Civil Air Support Photographic Mission Surveys Beach Cleaning Target Areas in Scotland

Published By Pressat [English], Mon, Sep 12, 2022 12:00 AM


Five trillion pieces of plastic debris have found their way into seas and onto beaches around the world, threatening the health of users and damaging the marine biodiversity that depends upon unpolluted sea and shores for survival. It’s a global problem but perhaps there’s a local solution. Through marine education, beach monitoring and community cleaning projects, stakeholders are working together to remove increasingly damaging litter from vulnerable beaches.

As part of one such initiative, Civil Air Support has been engaged by the Moray Firth Coastal Partnership to support its ‘Our Firth, Our Seashore’ (OFOS) project. OFOS aims to promote community group engagement and empower local communities to take ownership of their coastal environment in the Highlands of Scotland.

OFOS reflects a similar Civil Air Support endeavour in 2018 & 2019 when the ‘Scotland’s Coastal Rubbish Aerial Photography’ (SCRAPbook) initiative used aerial photography collected by the aviation charity’s aircraft to produce a snapshot of macro litter distribution around the coast of mainland Scotland, Mull, and Orkney.

For the current OFOS project, Civil Air Support pilots and observers have been asked to photograph the coastline of the Moray Firth this year, and again in 2023 following beach cleaning work to provide ‘before and after’ imagery. In this way the impact of local beach cleaning activities can be measured and used to support the strategic planning of similar initiatives in the future.

The most recent observation mission saw a Jabiru 400 high-wing aircraft piloted by Civil Air Support Operations Manager David W Brown cover some 80 miles of coastline between Golspie and Dunnet Head. During the mission flight which lasted approximately 2 hours 40 minutes, experienced Civil Air Support observer Paul Horth captured 4k video of the entire coastline from 500 feet, together with some 2300 high resolution digital photographs.

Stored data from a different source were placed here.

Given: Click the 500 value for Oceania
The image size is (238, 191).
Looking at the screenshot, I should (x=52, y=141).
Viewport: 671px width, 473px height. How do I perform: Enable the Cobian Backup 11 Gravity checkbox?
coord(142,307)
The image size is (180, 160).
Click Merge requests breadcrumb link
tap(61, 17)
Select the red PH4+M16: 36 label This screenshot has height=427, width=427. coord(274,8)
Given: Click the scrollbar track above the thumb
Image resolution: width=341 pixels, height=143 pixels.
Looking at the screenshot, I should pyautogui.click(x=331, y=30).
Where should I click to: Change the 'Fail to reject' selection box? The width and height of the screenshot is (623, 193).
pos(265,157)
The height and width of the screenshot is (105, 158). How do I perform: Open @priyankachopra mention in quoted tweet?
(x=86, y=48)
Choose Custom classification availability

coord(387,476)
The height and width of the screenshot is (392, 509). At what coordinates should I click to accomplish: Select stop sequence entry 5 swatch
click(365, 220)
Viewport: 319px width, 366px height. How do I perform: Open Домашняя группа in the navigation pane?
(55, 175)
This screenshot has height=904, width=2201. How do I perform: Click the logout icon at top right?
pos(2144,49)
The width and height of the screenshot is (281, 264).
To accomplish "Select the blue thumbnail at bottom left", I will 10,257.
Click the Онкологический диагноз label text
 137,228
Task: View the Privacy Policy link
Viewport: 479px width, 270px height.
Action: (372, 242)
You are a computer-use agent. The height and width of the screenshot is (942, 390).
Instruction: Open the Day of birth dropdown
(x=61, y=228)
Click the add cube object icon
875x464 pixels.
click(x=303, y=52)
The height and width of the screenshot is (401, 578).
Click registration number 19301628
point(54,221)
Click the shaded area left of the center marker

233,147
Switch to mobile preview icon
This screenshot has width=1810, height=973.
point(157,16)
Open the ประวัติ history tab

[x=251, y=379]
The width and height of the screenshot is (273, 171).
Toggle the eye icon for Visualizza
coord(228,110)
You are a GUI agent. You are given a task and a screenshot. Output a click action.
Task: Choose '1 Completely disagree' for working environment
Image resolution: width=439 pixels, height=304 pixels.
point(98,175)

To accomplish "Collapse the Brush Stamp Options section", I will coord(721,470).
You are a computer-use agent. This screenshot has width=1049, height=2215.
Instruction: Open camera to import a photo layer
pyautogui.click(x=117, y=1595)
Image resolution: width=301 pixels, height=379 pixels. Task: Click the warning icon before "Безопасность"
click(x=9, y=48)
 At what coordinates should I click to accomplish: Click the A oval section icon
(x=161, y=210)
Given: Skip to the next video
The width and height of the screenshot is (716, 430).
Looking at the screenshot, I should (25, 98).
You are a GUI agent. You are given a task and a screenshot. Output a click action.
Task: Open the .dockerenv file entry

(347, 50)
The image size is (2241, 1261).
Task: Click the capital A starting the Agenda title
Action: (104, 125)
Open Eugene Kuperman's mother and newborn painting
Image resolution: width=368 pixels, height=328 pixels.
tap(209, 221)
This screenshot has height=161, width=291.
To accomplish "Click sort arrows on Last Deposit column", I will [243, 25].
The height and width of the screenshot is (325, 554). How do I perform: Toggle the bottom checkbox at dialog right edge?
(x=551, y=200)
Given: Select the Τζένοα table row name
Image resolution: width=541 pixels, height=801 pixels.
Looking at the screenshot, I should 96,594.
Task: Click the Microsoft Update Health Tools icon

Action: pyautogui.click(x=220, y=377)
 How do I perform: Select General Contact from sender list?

Commenting on the mission, pilot David W Brown reports that the effect of beach cleaning in the region appears to be having a positive impact “We’ll know more once the imagery is analysed by the Moray Firth Coastal Partnership but our overall impression during the flight was of reduced pollution since we last surveyed this coast in 2018”.

A mission of this kind requires a collaborative approach to be taken by several organisations, not only Civil Air Support and the Moray Firth Coastal Partnership but extending to include air traffic agencies in Scotland and Inverness Airport who were kind enough to waive landing and handling fees. Also essential to the ultimate success of the project of course, are the many hundreds of volunteers who give their time to venture out onto the beaches and apply themselves to those cleaning activities which although unpleasant, are essential to the preservation of our maritime environment.

Press release distributed by Media Pigeon on behalf of Pressat, on Sep 12, 2022. For more information subscribe and follow


Alison Lancaster

Editorial
[email protected]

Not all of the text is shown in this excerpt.